Unilever won’t act. We all must.
As if we don’t have enough challenges. A deadly pandemic that keeps coming back again and again. Violent antisemitic hate crimes on the streets of New York and Los Angeles. Neo-Nazis, Rashida Tlaib, Rutgers University—and now Ben and Jerry’s.
Its board, led by an activist antisemite, was initially going to stop selling their ice cream to all 10 million people in Israel altogether but was forced to limit the boycott by their corporate bosses at Unilever to East Jerusalem, Judea and Samaria, otherwise referred to as Palestinian Occupied Territories.
When the Israeli Ben & Jerry’s refused to stop their sales, they were informed that they would be out of business by the end of 2022.
The Simon Wiesenthal Center, along with Jews in Israel and the world over have protested vigorously to both Ben & Jerry’s and their bosses at Unilever.
It turns out that this is one issue where every person, every Jew in New Jersey can make a difference.
New Jersey?
Yes, for one thing, New Jersey and many of its localities have anti-BDS statutes.
The New Jersey anti-BDS statute requires pension fund divestment of corporate entities found to be guilty of BDS practices, and that review process of Unilever, conducted by the State Treasury Department, has already been triggered and is underway. In addition, the governor has clearly signaled his support of that process in his public comments expressing “disappointment” in Ben & Jerry’s decision to target Israel.
In addition, over the past few years, the SWC efforts have led directly to almost 40 local New Jersey municipalities independently passing anti-BDS resolutions, ensuring that there is additional pressure in Trenton to enforce the anti-BDS state statute.
Of course, every Jewish household has the right to stop buying Ben & Jerry’s whether at one of their stores, a 7-Eleven or a supermarket. And we urge you to politely educate local Ben & Jerry’s franchise owners, and other stores carrying their ice cream, why their decision to boycott only Jews in their historic homeland, not only hurts and insults our community but sets a dangerous precedent for other selective outrages by powerful corporations. We should politely explain to marketers of Ben & Jerry’s ice cream in our neighborhoods that we take our business elsewhere with great reluctance. Perhaps when enough franchise owners express their outrage that their businesses are being damaged by an unfair political decision made by corporate elites, things just might change.
We want to briefly share our recent Zoom encounter, together with Jewish activists from Englewood, the owner of multiple Ben & Jerry’s stores and a top executive from the company sitting at corporate headquarters in Vermont.

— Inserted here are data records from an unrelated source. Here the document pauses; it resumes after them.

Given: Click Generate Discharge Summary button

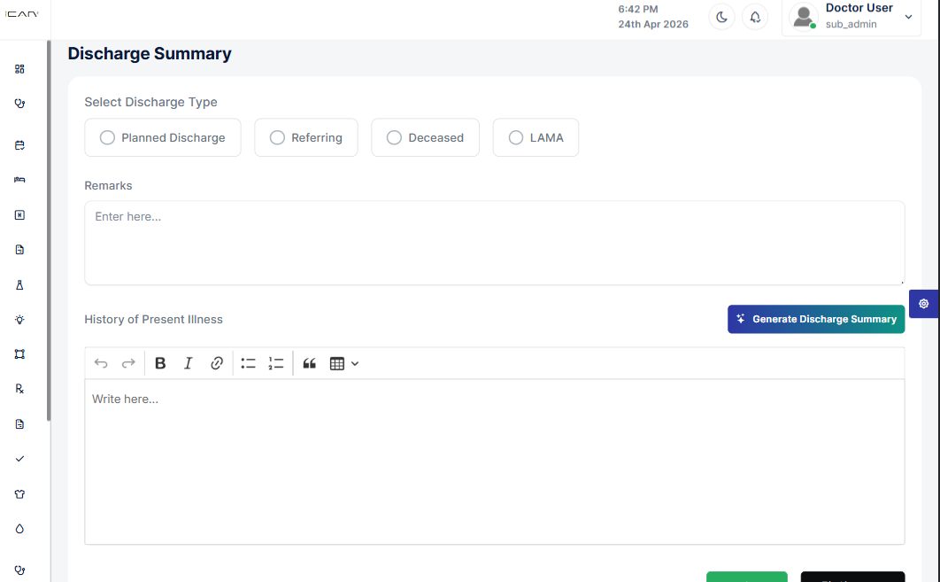Looking at the screenshot, I should tap(815, 319).
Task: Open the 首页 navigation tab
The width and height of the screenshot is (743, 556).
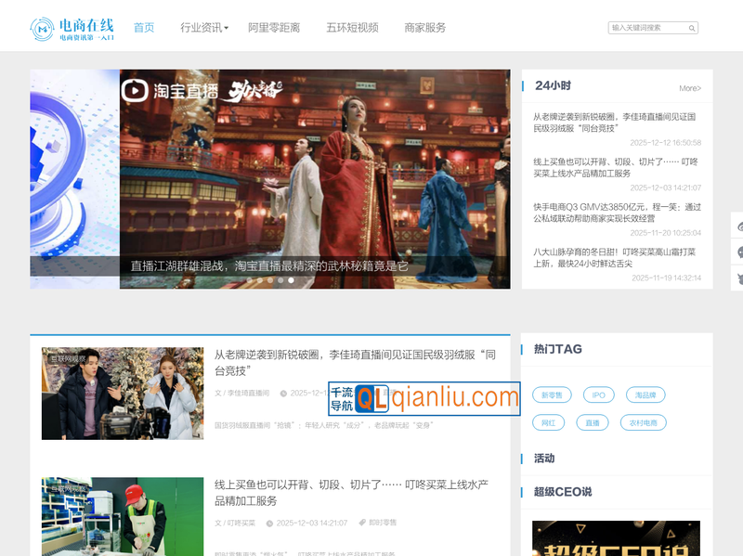Action: pos(144,28)
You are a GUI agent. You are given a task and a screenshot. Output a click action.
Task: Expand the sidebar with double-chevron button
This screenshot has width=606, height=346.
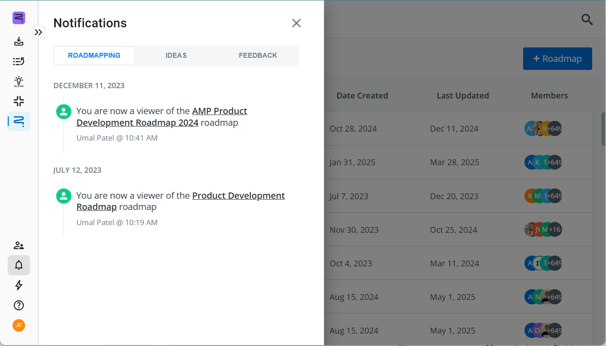(x=39, y=32)
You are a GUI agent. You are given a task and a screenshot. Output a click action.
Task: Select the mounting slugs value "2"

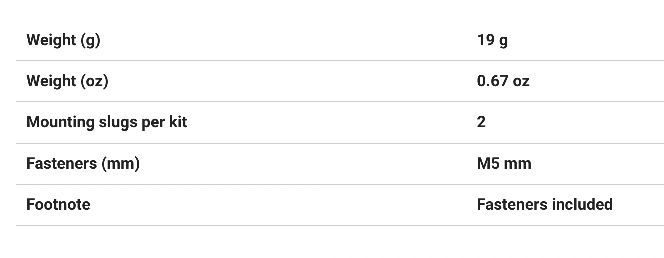tap(481, 122)
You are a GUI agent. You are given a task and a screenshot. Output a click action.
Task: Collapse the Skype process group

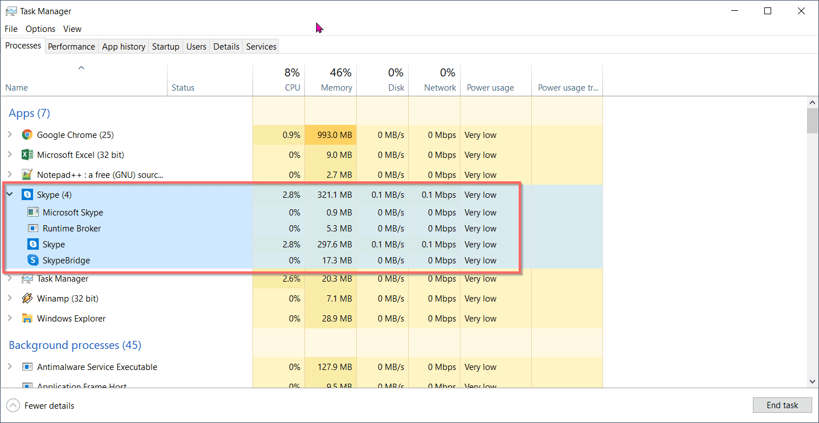pos(10,195)

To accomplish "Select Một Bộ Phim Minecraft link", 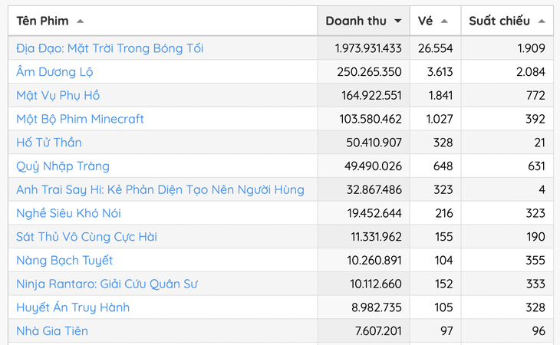I will pos(80,119).
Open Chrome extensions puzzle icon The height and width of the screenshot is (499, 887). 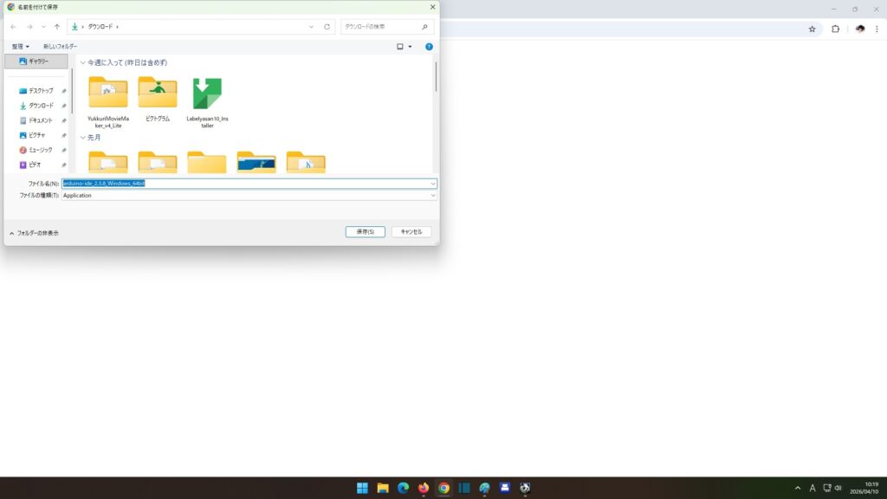(835, 29)
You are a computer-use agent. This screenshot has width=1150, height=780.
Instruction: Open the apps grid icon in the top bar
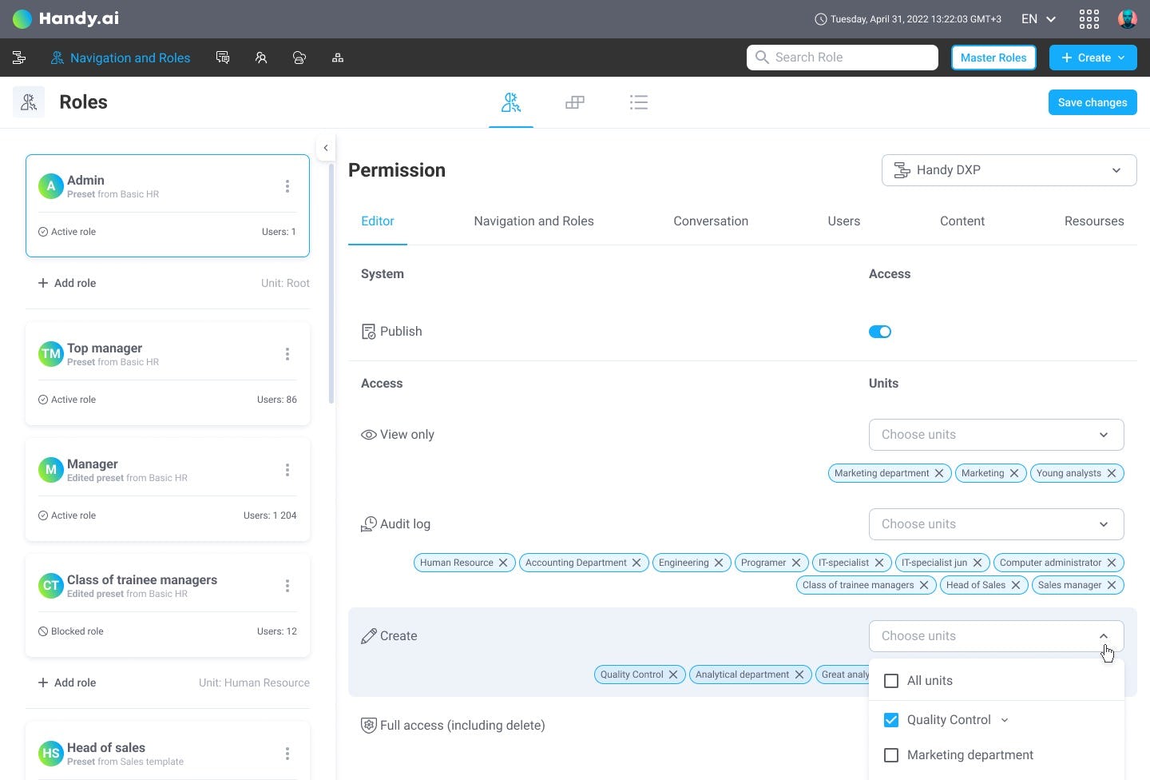click(1089, 18)
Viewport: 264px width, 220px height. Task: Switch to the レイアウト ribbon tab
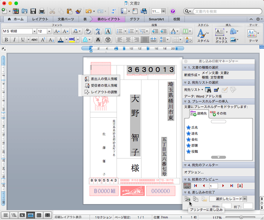[x=40, y=19]
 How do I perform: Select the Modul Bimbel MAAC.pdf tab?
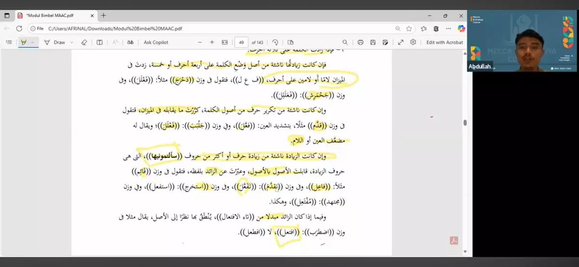[x=53, y=15]
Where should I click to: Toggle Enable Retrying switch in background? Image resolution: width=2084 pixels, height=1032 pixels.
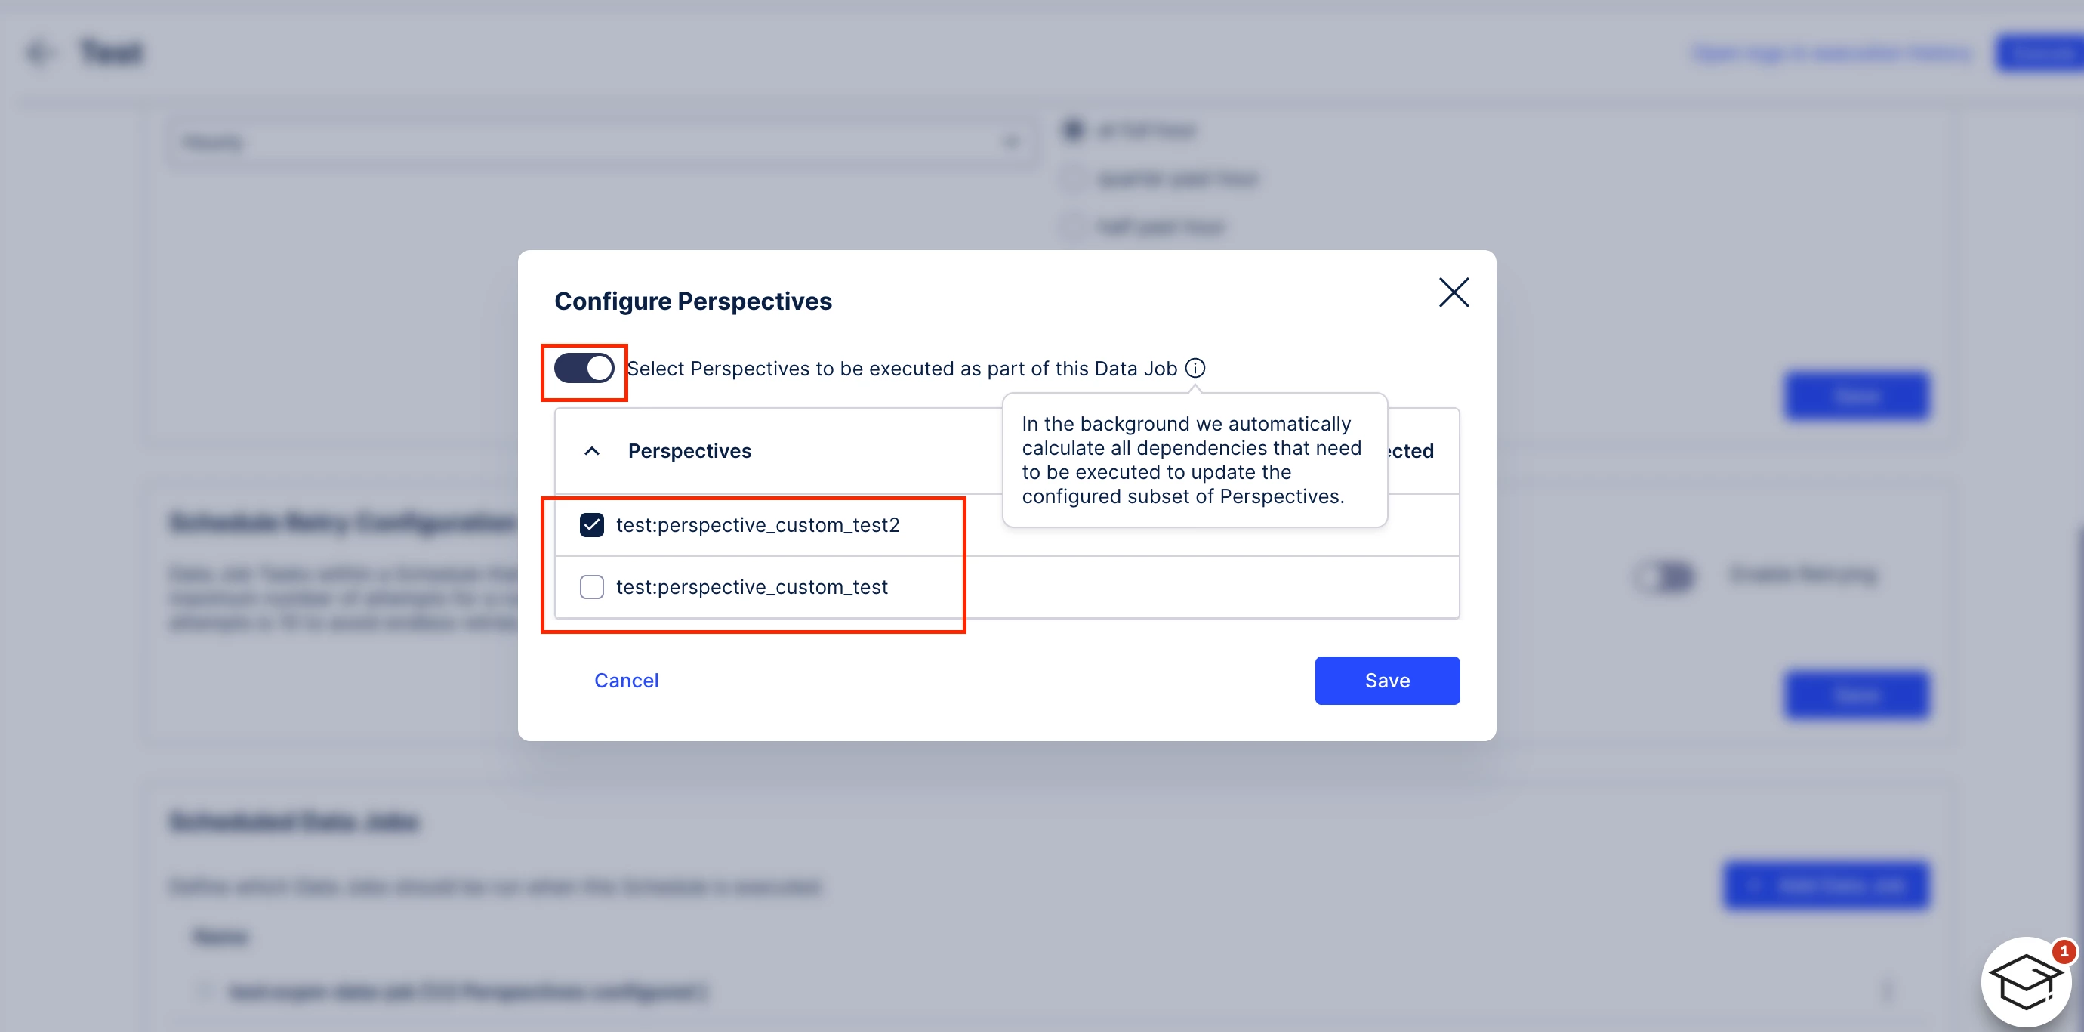click(1664, 575)
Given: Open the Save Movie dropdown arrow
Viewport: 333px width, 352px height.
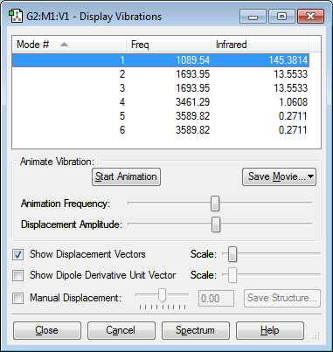Looking at the screenshot, I should pyautogui.click(x=310, y=176).
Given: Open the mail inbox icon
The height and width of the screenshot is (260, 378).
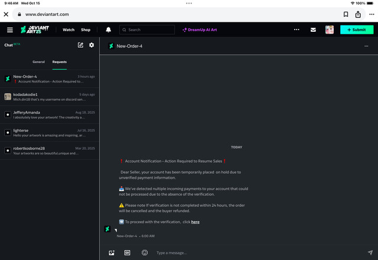Looking at the screenshot, I should (313, 29).
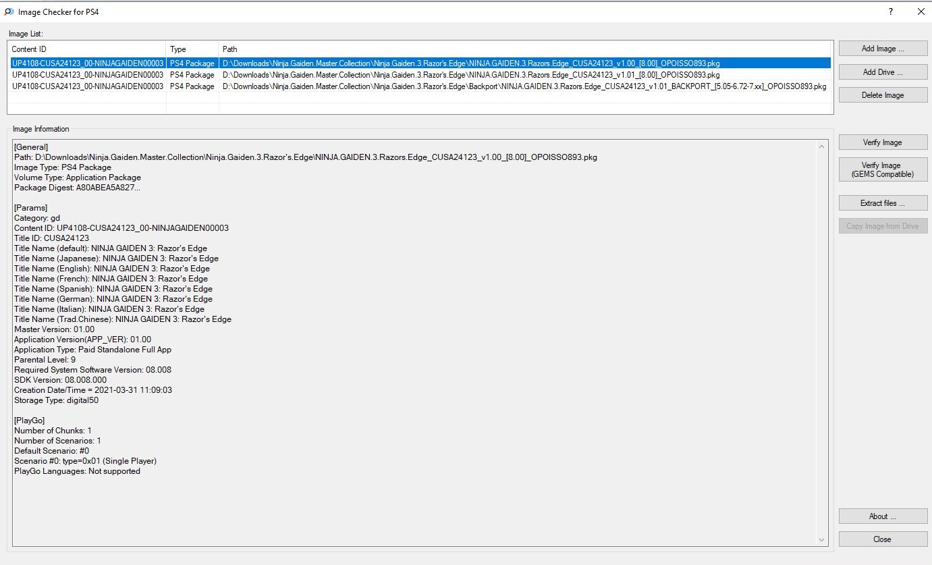Click the Path column header
The width and height of the screenshot is (932, 565).
pyautogui.click(x=526, y=49)
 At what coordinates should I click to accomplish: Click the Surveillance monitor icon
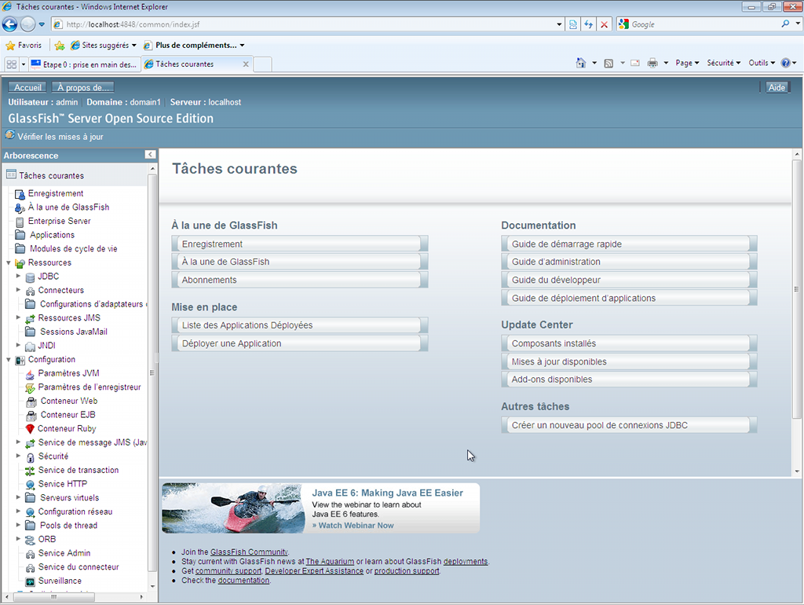click(30, 581)
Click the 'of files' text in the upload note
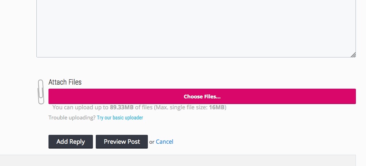 coord(144,107)
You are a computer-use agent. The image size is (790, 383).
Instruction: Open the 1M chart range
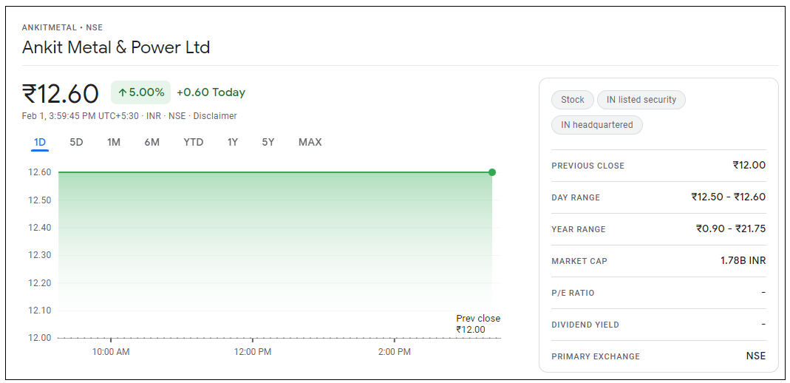point(113,142)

Despite the community leaders’ best efforts to enlist a modicum of support or at least understanding from the franchise owner as to why the Jewish community is so aggrieved, she refused, saying she was an immigrant from Turkey and referring all questions to the executive in Vermont. It turned out she owns multiple Ben & Jerry’s stores.
All we got from the Ben & Jerry’s executive was lectures—insisting that they didn’t speak for all Jews and that there were other Jews who agreed with Ben & Jerry’s. (We were to learn that they soon arranged for anti-Zionist Peter Beinart to be on a call with a group of franchisees justifying and promoting their boycott.)
This is a fight that is far from over. The SWC will be communicating directly with the corporate owners of Ben & Jerry’s, the behemoth Unilever. They have the power to order a reversal of the immoral boycott, and we intend to press them to do the right thing. Or we may stop buying Hellmann’s mayonnaise and Dove soap in the future.
We cannot and will not allow corporate antisemitism to go unchallenged.
Abraham Cooper is the associate dean and director of global social action, and Michael Cohen is the eastern director of the Simon Wiesenthal Center.